The first horses of "English blood" were brought to the Czech lands by Count Ferdinand Kinsky in 1760. His relative Oktavian Kinsky was the initiator of the first horse race in Prague, when at the military training ground at Invalidovna he bet with Count Renard for four hundred ducats whether Kinský's stallion Game Boy or Renard's Hyppolit was better. Over a distance of two English miles (3200 metres), Game Boy won.
Horse racing is the oldest sport still practised today. As early as 1839, a society was founded by the nobility to organize horse racing in the Czech lands.
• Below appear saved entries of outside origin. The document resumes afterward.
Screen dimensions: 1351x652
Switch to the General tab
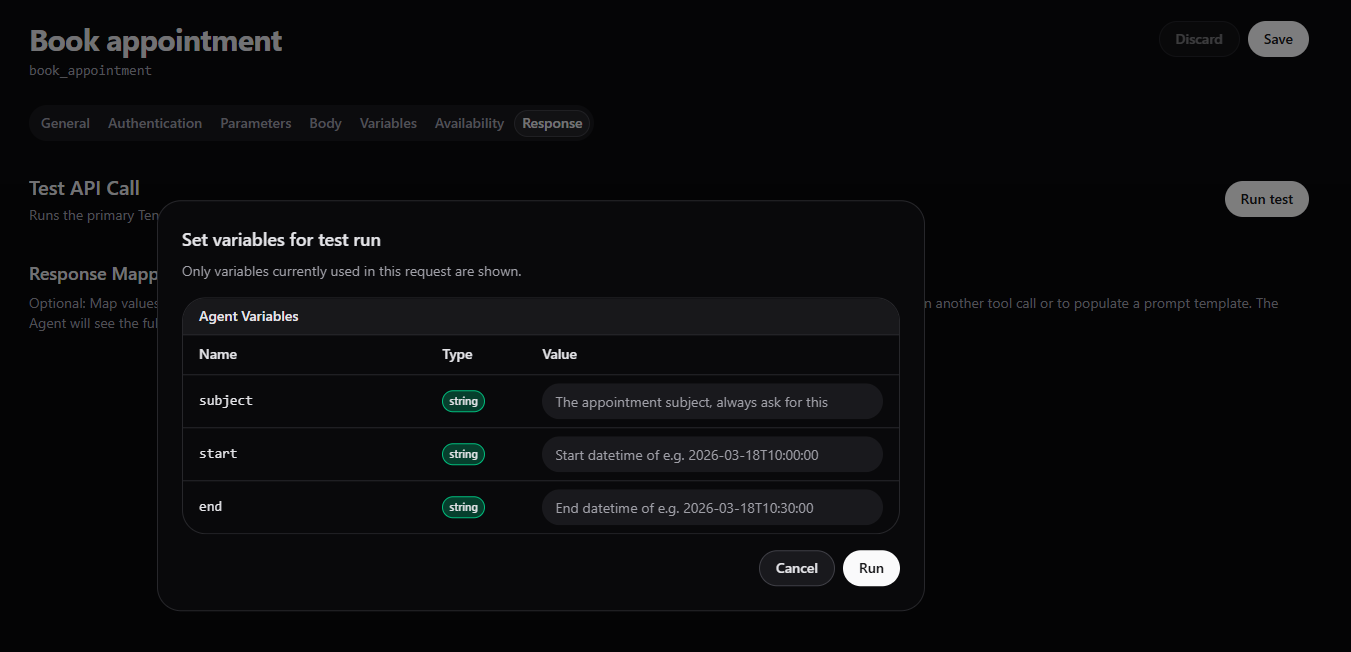[65, 123]
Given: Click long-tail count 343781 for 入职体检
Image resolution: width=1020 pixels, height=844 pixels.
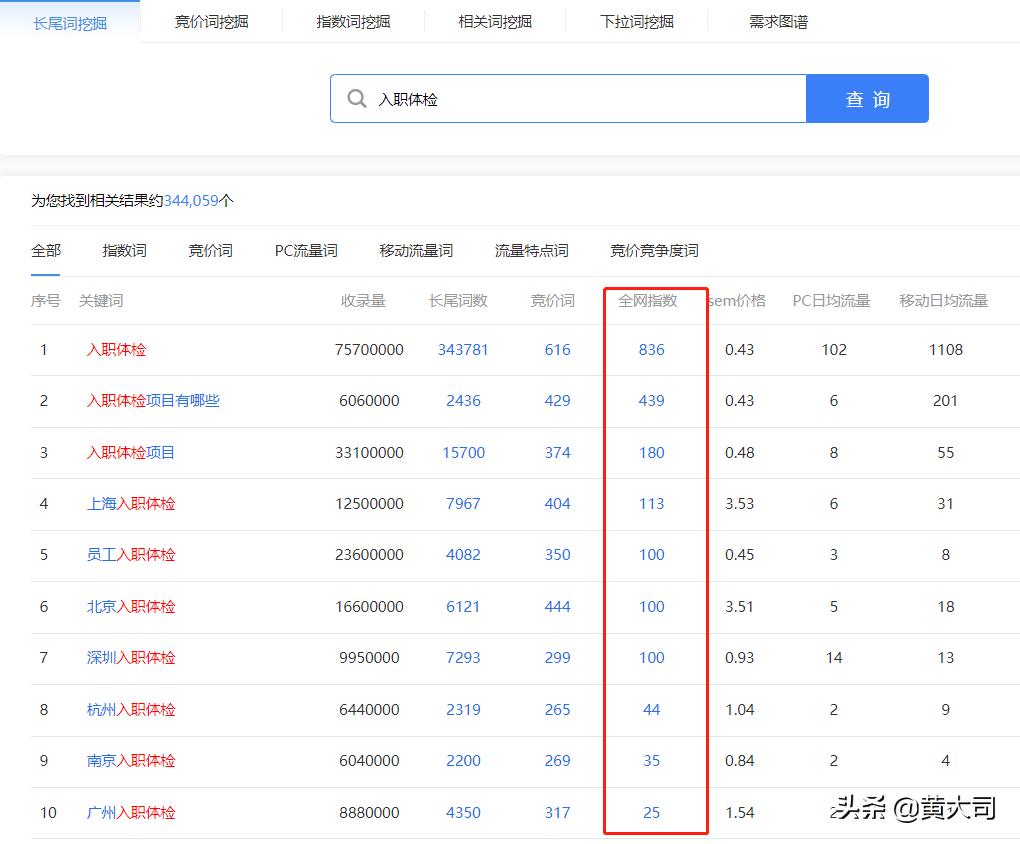Looking at the screenshot, I should click(x=463, y=350).

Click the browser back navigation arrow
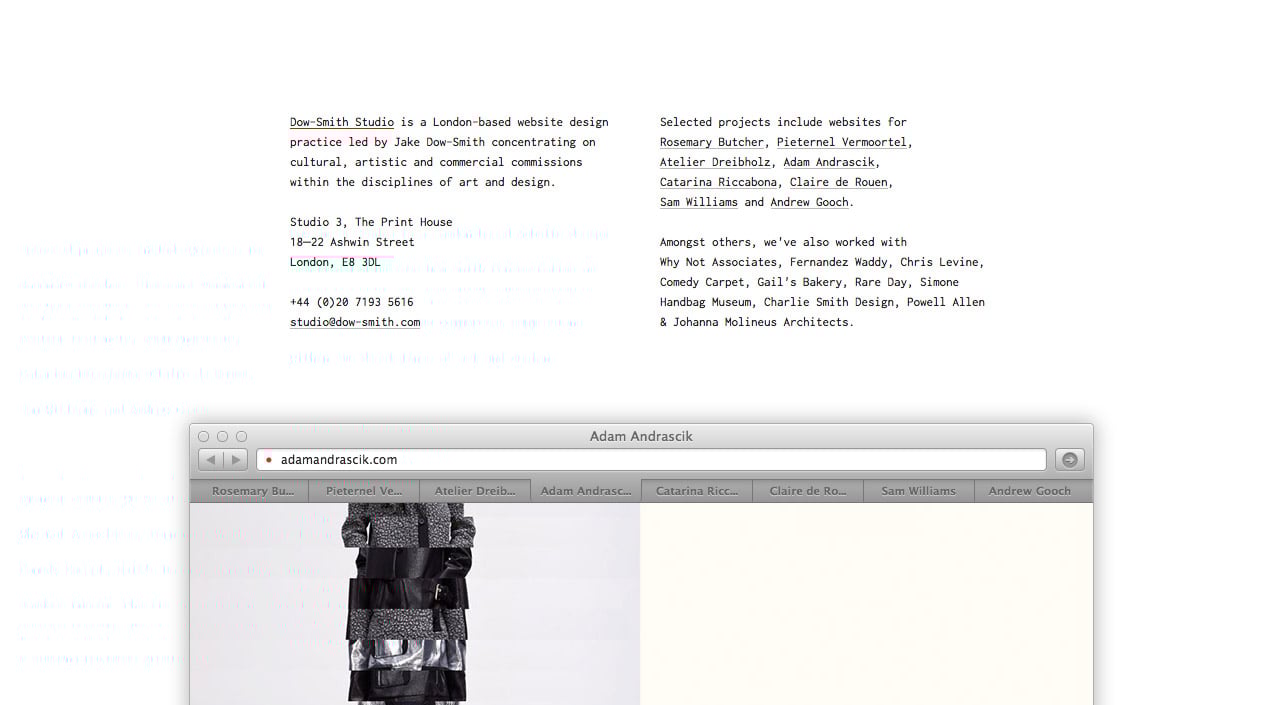(210, 459)
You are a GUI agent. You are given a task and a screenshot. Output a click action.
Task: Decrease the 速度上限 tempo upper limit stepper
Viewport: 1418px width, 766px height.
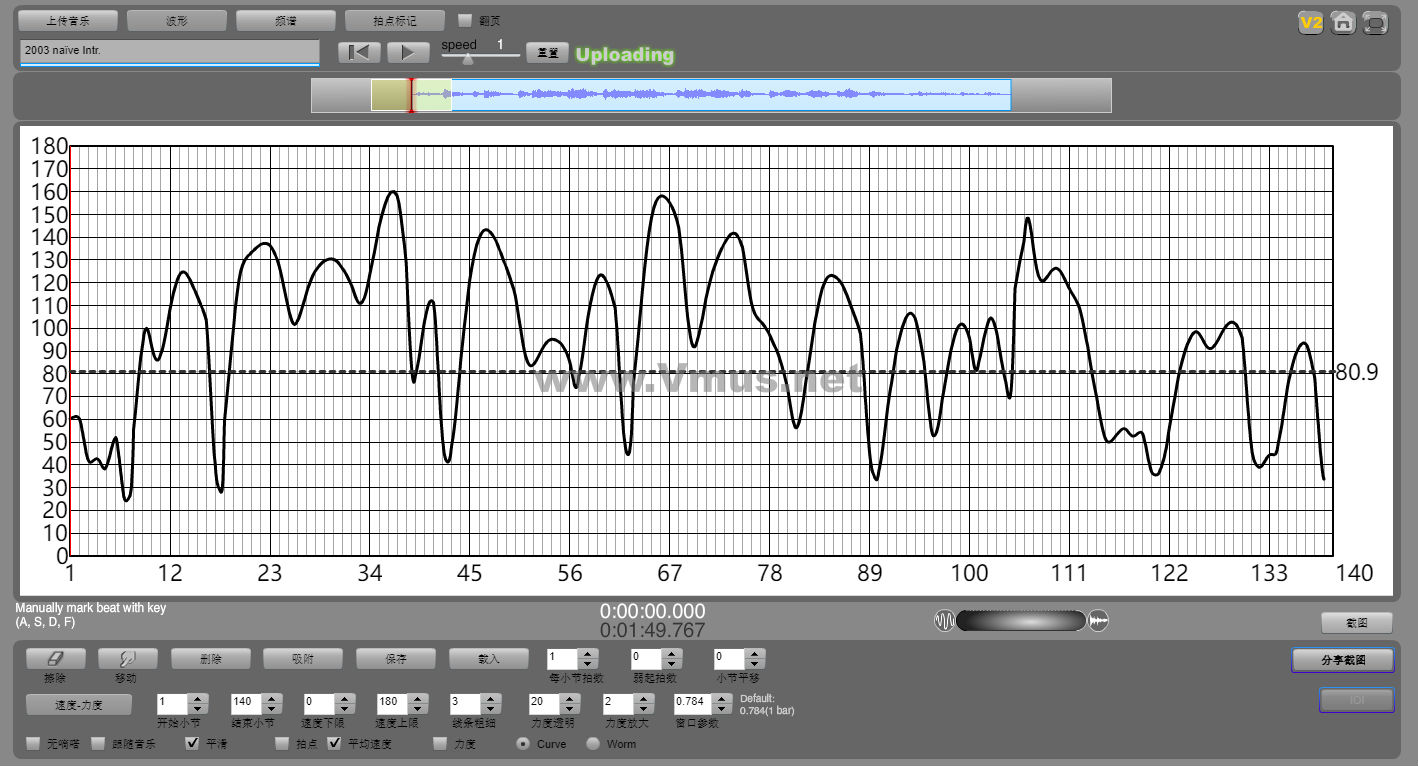(417, 710)
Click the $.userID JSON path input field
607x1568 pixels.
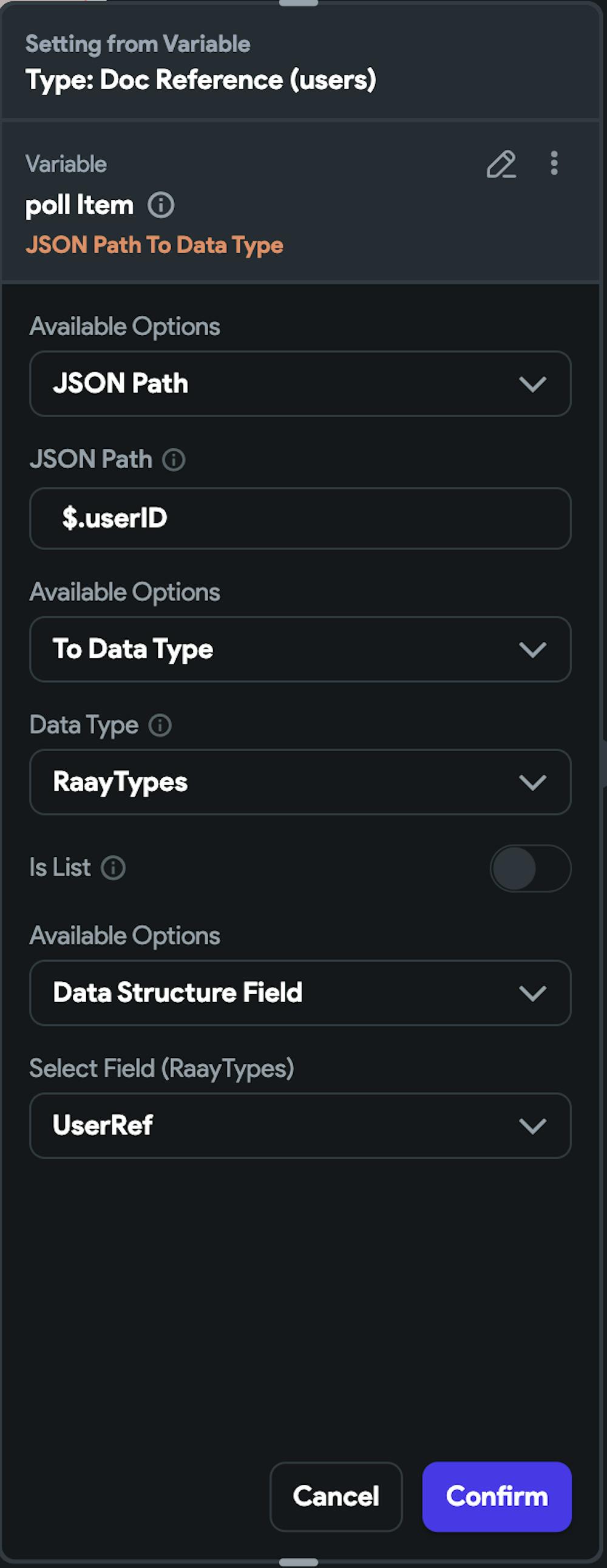coord(300,518)
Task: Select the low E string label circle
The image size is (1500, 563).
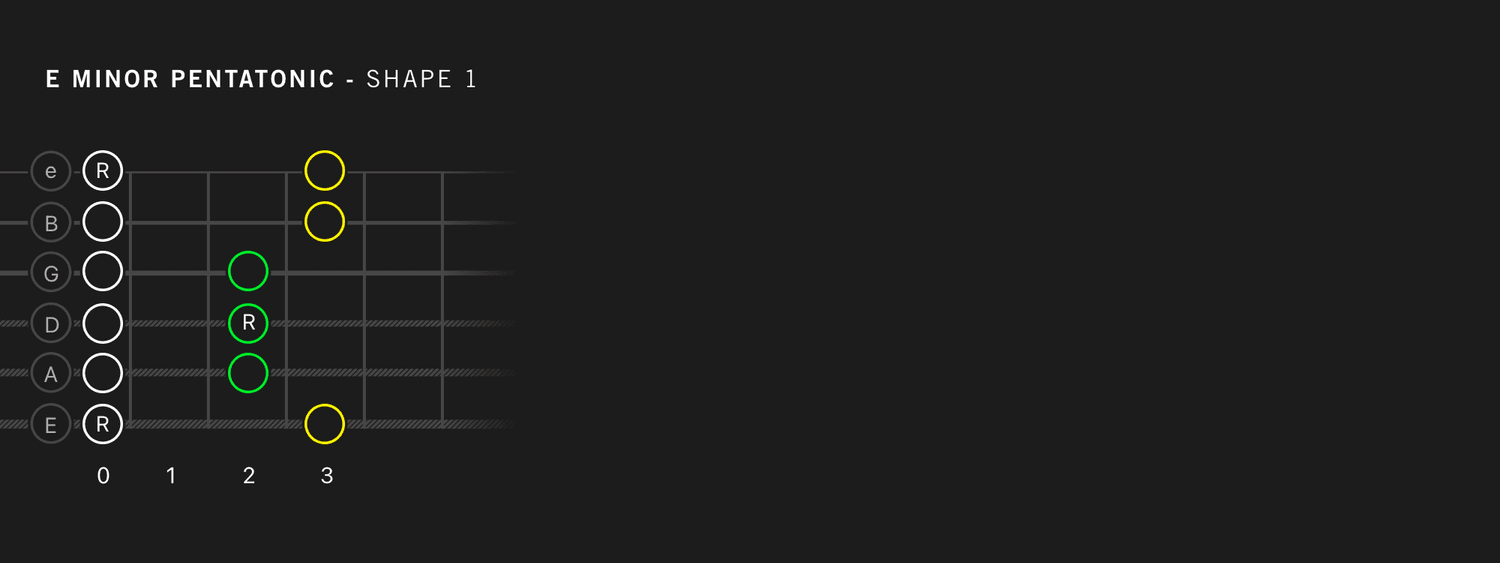Action: [x=51, y=424]
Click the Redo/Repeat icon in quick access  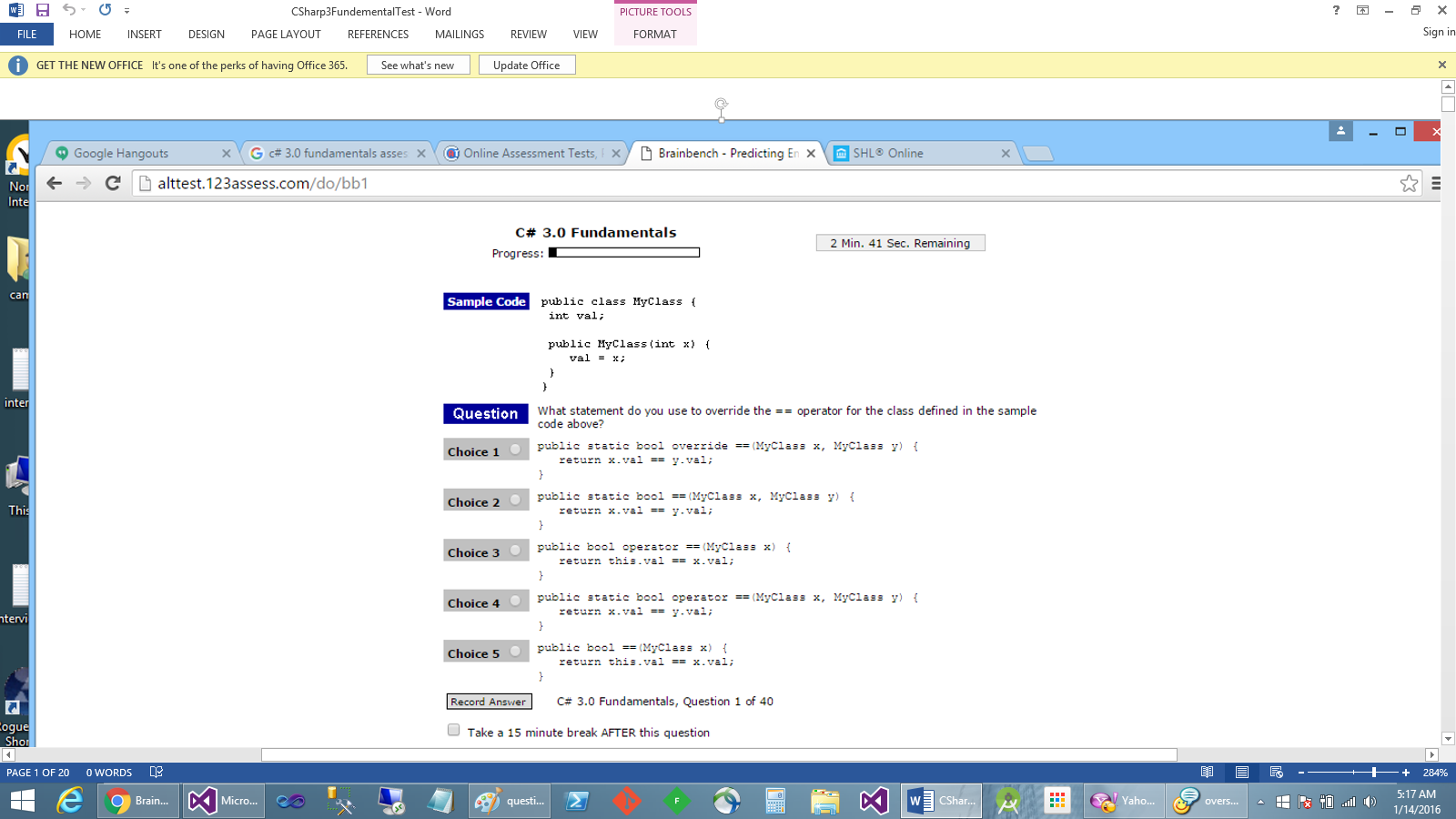point(106,10)
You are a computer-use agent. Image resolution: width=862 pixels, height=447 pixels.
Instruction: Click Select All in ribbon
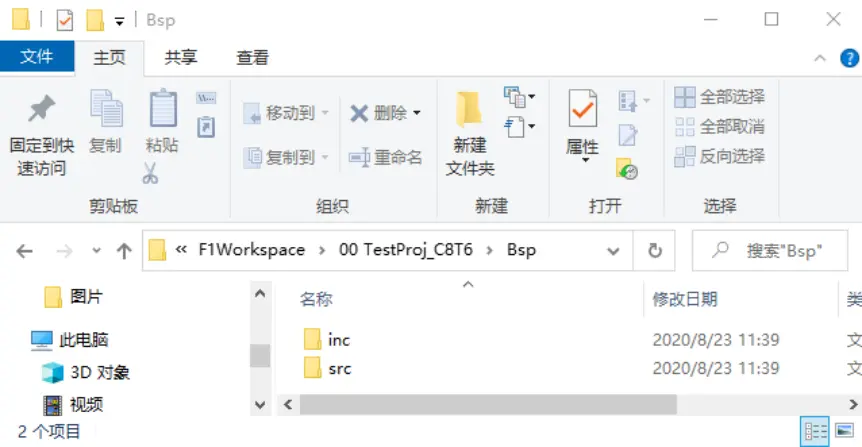pyautogui.click(x=720, y=97)
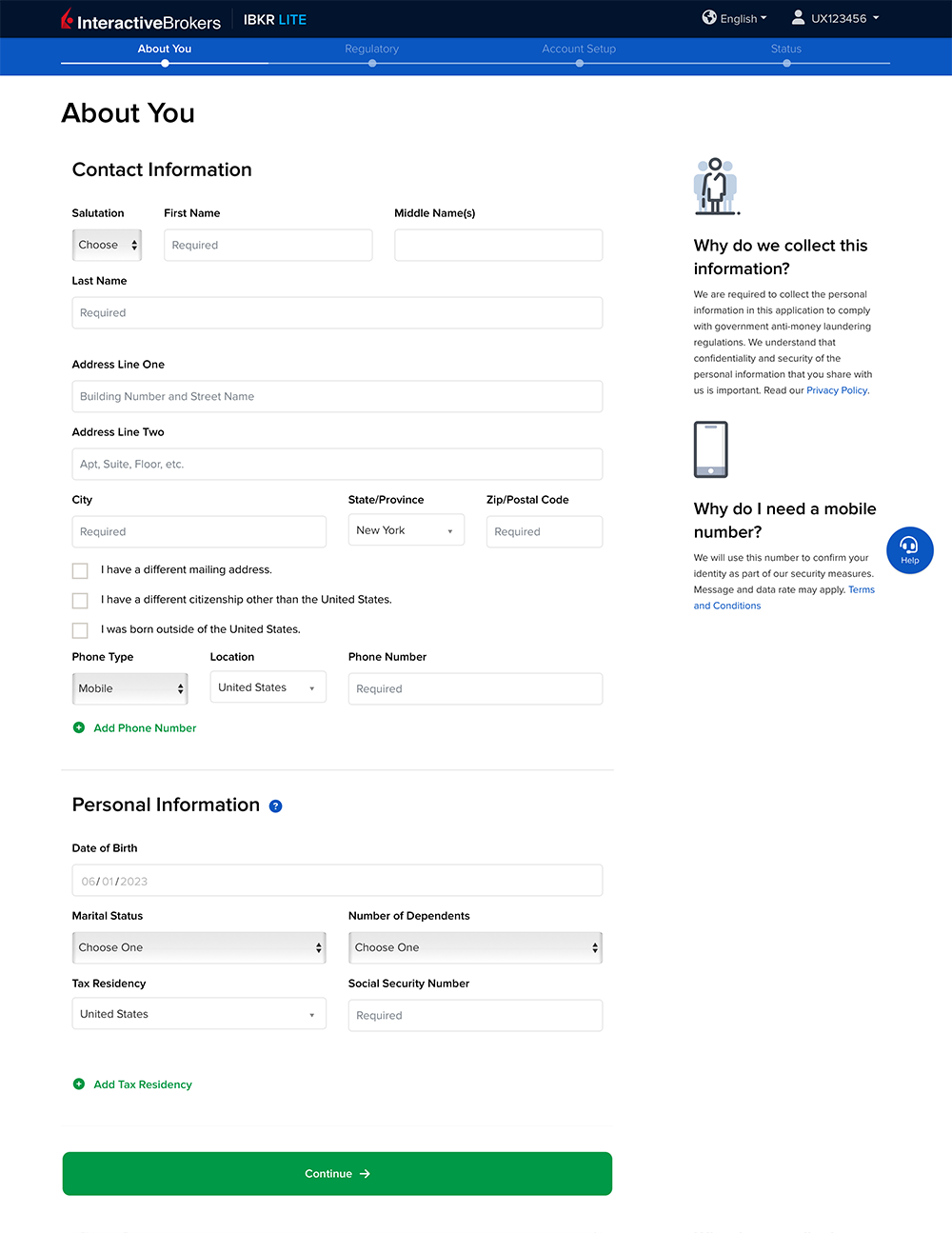Switch to the Regulatory step tab

(x=371, y=49)
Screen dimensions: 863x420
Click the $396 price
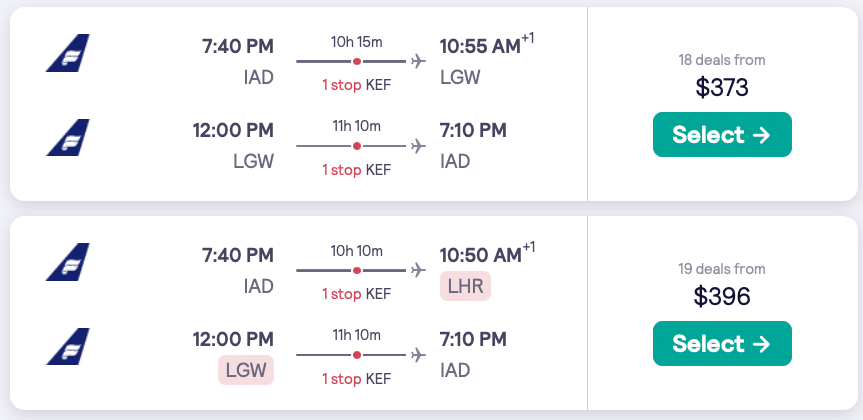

In 1860, a new racecourse was built at Císařské louka, where the most successful mare of all time, Kincsem, started and won three times, and since 1856, steeplechase races have been held at the Cvrčkov forest near Pardubice. The tradition tied to the nobility's parfours and long steeplechases eventually led to the founding of the Velka Pardubicka in 1874. According to its initiators, Prince Emil Fürstenberg, Max Ugarte and Octavian Kinsky, the race was to be the hardest on the European continent and soon gained this reputation.
Aristide Baltazzi, a member of an influential Viennese family, was behind the birth of the most famous stud farm in the Czech lands. He founded it in 1886 in Napajedlice near Zlín. Quality breeding of English Thoroughbreds also existed in Kladruby nad Labem, Čáslav and other places. Gradually, new racecourses began to be established, which have survived to the present day: since 1899 racing has been held in Karlovy Vary, and in 1906 the racing tradition also began in Velka Chuchle near Prague.
After the establishment of the Czechoslovak Republic, industrialists, entrepreneurs and tradesmen replaced the former nobility as owners. Most of the domestic horses came from Napajedel and were prepared in Velká Chuchla, which became the main racing centre in the country. The organisation of the races was taken over by the newly established Czechoslovak Jockey Club, founded on 28 March 1919 in the De Sax Hotel in Prague. From 1921, the Czechoslovak Derby was held in Chuchle, and gradually other key races were added. However, the promising tradition was slowed down by the Great Depression and then the Second World War.
After the communist coup in 1948, all private stables and betting offices were gradually nationalised. The Jockey Club was dissolved and replaced by the State Racing Centre, which centrally managed all the stables and employed all the racing players. Some relaxation came in the late 1960s, but even then ownership of racehorses remained in the hands of state-owned enterprises, and the only comparison with international competition was provided by the so-called rallies of the socialist states, which were held annually in one of the Eastern Bloc capitals.
A new era began for the Czech turf after 1989, when the restored Jockey Club returned to the position of the managing organization and horses and racetracks once again passed into private hands. Virtually every region has at least one racecourse organising flat or steeplechase races. The leading stables participate extensively in foreign races and bring home significant successes.